Signaling a dramatic new direction for Inmarsat, the satellites would operate in the Ka-band portion of the radio spectrum. Inmarsat has built a 30-year business using L-band frequencies to deliver voice and, increasingly, data transmissions to airborne, maritime and land-mobile customers.
If negotiations with Boeing conclude as expected, the El Segundo, Calif.-based satellite builder will have found a second major customer for its new line of 702MP satellites, which were introduced in 2009 in a Boeing win of a $500 million, four-satellite contract with Intelsat of Luxembourg and Washington.
One industry official said the Inmarsat contract is likely to include a requirement that Boeing agree to purchase a part of the Ka-band payload and take responsibility for its subsequent sale. The U.S. Defense Department is the most likely customer, although Boeing may have difficulty securing a firm commitment from any U.S. government agency for capacity that will not be available until 2013.

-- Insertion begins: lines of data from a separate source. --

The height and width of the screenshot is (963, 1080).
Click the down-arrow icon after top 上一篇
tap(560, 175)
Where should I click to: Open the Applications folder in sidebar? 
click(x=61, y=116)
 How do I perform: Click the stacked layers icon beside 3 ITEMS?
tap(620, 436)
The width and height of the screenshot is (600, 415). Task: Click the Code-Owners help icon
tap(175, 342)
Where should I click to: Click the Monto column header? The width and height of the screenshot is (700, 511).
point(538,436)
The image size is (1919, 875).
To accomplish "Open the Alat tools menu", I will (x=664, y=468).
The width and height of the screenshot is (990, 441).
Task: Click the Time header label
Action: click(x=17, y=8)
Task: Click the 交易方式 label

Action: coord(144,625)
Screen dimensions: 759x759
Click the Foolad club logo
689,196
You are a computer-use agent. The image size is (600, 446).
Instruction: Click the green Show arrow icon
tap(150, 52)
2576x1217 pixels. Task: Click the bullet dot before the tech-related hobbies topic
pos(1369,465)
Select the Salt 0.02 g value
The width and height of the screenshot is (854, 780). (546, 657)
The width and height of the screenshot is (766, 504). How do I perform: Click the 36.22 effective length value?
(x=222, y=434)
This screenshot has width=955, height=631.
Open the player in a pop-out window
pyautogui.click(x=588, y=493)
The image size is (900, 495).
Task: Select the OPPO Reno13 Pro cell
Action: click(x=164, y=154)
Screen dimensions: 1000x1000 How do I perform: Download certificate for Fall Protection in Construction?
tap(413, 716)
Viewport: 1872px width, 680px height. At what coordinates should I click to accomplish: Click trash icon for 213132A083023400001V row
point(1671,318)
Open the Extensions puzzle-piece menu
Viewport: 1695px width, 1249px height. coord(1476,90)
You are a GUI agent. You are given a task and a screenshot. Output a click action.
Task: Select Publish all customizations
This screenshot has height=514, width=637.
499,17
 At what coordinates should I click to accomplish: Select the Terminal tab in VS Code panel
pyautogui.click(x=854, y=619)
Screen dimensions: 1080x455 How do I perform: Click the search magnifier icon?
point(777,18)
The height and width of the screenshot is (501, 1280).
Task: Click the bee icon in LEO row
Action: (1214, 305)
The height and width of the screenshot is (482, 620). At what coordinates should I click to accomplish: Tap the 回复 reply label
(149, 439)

It was unclear whether the Inmarsat satellites would carry civilian Ka-band only or would include military Ka-band frequencies as well.
Boeing has made the ability to accommodate so-called hosted payloads from the U.S. government as a key selling point for its 702MP product line. The first of the four Intelsat satellites is carrying a UHF-band payload for the Australian Defence Force.
Inmarsat also is looking for a partner to agree to a prelaunch commitment for part of the Ka-band payloads’ coverage of landmasses, according to one industry official.
Inmarsat Chief Executive Andrew Sukawaty has been saying for several months that the company was crafting a strategy to keep ahead of a market that increasingly wants high bandwidth at relatively low prices, neither of which plays to the strengths of Inmarsat’s current L-band spacecraft.
Already, companies best known for providing satellite bandwidth for television, including SES, Intelsat and Eutelsat, are nibbling at the perimeter of Inmarsat’s market to provide broadband to maritime users using Ku-band.
Whether these Ku-band terminals placed on ships pose a near-term threat to Inmarsat’s business is a subject of debate in the industry.
Paris-based Eutelsat and the two principal U.S. providers of satellite-delivered broadband — Hughes Communications of Germantown, Md., and ViaSat Corp. of Carlsbad, Calif. — are all building Ka-band satellites for mainly land-based customers, but the satellites will have at least some Atlantic Ocean coverage.
Industry officials said the contract negotiations with Boeing followed a competitive bidding round that included Astrium Satellites of Europe, which built Inmarsat’s current fleet of Inmarsat-4 satellites and is building the large AlphaSat spacecraft for Inmarsat, to be launched in 2012, which will provide additional L-band spectrum to Inmarsat; Space Systems/Loral of Palo Alto, Calif., which is building the ViaSat and Hughes all-Ka-band satellites; and Thales Alenia Space of France and Italy, which had been scheduled to build Inmarsat’s S-band Europasat mobile communications satellite before that project was put on hold.
One industry official said Inmarsat had selected Thales Alenia Space and Boeing as finalists for the contract before entering “preferred bidder” negotiations with Boeing. The contract is for three satellites — enough to provide global coverage except for the polar regions — with an option for a fourth satellite to be built as a spare. Each spacecraft is expected to weigh at least 5,000 kilograms at launch, with a four-satellite deal to be valued at between $500 million and $600 million.
Launching and insuring three of the satellites would bring the program’s total value to around $1 billion.
Inmarsat spokesman Christopher McLaughlin said July 2 that the company would have no comment on “market speculation.”